En línea con mi último post, lo prometido es deuda: ¿Cuándo los objetivos están bien formulados?

Hay diferentes reglas mnemotécnicas para ayudarnos en estas lides. La más conocida creo que es SMART (en castellano, MARTE):

 

Specific                  Medible

Measurable           Alcanzable

Attainable              Realista

Realistic                 Tiempo determinado

Timely                   Específico

 

Hay otro acrónimo menos conocido, pero que quizá se ajuste mejor, para mí a las fórmula ideal de redactar un objetivo:

 

Concreto

Ambicioso

Realista

Asumido

Tiempo

¿Qué es un CARAT?

“Carat” es al diamante lo que los kilates al oro, es decir, la fórmula para medir la calidad y la valía de la piedra.

Hablando-objetivos

 

La diferencia esencial entre SMART y CARAT es que en la segunda acepción se incluye la característica “asumido”. Como ya he comentado con anterioridad, un objetivo, para alcanzarlo, debe ser asumido por la persona que va a realizar la acción.

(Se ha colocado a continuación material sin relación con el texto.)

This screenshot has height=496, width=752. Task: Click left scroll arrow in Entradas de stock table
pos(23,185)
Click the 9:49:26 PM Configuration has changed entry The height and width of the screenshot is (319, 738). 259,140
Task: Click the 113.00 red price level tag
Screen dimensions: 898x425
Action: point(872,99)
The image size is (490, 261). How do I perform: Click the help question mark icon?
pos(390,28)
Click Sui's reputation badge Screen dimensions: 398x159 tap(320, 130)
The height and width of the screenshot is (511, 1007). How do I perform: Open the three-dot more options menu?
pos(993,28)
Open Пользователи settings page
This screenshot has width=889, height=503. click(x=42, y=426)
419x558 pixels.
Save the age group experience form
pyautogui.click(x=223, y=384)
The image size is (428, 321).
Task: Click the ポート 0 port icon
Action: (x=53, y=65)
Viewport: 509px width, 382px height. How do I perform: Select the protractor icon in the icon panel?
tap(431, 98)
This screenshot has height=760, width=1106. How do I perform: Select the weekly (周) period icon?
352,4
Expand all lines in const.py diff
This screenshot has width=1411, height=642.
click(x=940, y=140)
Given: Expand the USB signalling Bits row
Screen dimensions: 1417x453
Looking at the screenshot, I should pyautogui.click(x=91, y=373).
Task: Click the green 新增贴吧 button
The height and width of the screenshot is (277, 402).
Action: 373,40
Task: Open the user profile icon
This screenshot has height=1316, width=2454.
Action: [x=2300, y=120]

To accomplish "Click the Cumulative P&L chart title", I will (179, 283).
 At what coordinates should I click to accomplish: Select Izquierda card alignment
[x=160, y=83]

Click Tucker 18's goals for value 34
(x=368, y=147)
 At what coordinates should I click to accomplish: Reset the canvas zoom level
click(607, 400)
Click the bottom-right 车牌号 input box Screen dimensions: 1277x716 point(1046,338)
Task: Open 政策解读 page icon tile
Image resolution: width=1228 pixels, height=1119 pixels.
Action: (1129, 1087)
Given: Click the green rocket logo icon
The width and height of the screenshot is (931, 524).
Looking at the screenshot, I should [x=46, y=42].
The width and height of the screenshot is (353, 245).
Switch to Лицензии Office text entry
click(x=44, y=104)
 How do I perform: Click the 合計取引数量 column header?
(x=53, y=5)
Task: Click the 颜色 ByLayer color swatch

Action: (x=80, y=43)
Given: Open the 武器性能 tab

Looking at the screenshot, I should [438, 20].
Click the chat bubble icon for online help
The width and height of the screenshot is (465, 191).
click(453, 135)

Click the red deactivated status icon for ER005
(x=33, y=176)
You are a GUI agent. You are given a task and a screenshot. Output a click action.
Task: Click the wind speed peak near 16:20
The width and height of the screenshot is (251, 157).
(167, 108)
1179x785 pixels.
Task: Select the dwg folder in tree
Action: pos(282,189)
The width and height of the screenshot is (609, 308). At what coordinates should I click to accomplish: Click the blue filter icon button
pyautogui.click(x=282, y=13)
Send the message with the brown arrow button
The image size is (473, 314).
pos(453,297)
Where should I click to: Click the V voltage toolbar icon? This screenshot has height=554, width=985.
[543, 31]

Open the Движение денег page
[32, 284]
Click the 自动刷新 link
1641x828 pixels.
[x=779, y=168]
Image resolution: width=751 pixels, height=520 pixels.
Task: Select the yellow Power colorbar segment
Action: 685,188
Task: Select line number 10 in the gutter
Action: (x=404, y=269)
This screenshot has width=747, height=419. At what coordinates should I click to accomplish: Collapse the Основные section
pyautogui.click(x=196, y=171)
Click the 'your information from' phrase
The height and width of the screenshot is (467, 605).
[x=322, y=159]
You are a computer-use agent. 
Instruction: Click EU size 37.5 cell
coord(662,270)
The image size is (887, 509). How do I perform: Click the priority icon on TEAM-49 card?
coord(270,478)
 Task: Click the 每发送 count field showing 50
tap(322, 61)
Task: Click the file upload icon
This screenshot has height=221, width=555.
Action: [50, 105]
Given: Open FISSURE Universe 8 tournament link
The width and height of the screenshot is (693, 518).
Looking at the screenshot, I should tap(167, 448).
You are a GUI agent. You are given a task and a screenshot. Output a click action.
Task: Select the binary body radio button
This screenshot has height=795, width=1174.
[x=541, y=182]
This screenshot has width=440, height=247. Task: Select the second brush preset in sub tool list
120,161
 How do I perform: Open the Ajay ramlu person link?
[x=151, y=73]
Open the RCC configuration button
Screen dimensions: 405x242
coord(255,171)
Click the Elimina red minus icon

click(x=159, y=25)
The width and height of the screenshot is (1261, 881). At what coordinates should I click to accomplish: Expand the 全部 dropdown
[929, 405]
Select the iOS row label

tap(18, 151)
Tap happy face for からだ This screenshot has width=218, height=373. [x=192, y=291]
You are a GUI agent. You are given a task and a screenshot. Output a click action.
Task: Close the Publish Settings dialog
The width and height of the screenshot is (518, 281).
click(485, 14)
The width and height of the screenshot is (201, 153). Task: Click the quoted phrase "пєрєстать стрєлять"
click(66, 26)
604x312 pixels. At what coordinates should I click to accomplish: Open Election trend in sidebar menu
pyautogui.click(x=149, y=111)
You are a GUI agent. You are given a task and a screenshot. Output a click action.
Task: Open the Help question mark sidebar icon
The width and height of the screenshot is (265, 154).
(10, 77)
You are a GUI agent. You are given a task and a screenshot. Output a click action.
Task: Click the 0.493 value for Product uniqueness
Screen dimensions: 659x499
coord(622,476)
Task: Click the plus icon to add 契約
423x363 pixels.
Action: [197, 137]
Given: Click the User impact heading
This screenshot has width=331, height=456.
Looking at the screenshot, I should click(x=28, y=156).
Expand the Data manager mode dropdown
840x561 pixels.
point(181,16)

Y aquí está la clave del éxito ( o no, ya veremos por qué), del coaching. A diferencia de otras disciplinas, el Coach no marca objetivos, únicamente acompaña a su cliente en la definición de los mismos. Cuando el objetivo viene dado, podemos interpretar que la persona que los ha marcado busca un bien o un beneficio propio, aunque veamos el objetivo realista, ambicioso, interesante, medible… No es MI objetivo.

Es frecuente que en las sesiones de coaching los clientes me digan “y qué harías tú”, y yo les contesto: “yo daría mi solución, bajo mis circunstancias y asumiría las consecuencias de mis decisiones. No puedo darte mi solución porque tus circunstancias son diferentes”. Al final, después de varias sesiones, mis clientes me preguntan y se responden ellos solos. En este punto, ya están empezando a asumir la responsabilidad de sus decisiones y del planteamiento de sus retos.

Cuando alguien me habla de un objetivo y en sus acciones sólo hay pegas, impedimentos, peros… Le pregunto “¿para qué quieres este objetivo?”. Y es importante el “para qué”, porque si preguntamos “¿porqué?”, las respuestas que se dan mis clientes suelen ir enfocadas a una justificación, o dicen “porque sí” y se quedan tan a gusto. Y no nos engañemos, un Coach está para impedir que nos quedemos a gusto con nuestras limitaciones, justificaciones y comodidades. Mi trabajo es hacer ver a la persona qué le va a aportar su objetivo y si está dispuest@ a luchar por ello.

En el momento en que empiezo a ver un “para qué” motivador, asumo el reto y salgo de mi zona de confort.

Y esto de la zona de confort lo voy a dejar para la próxima entrega, que por hoy ya hay bastante sobre lo que reflexionar.

¡Te deseo éxito en el cumplimiento de tus objetivos!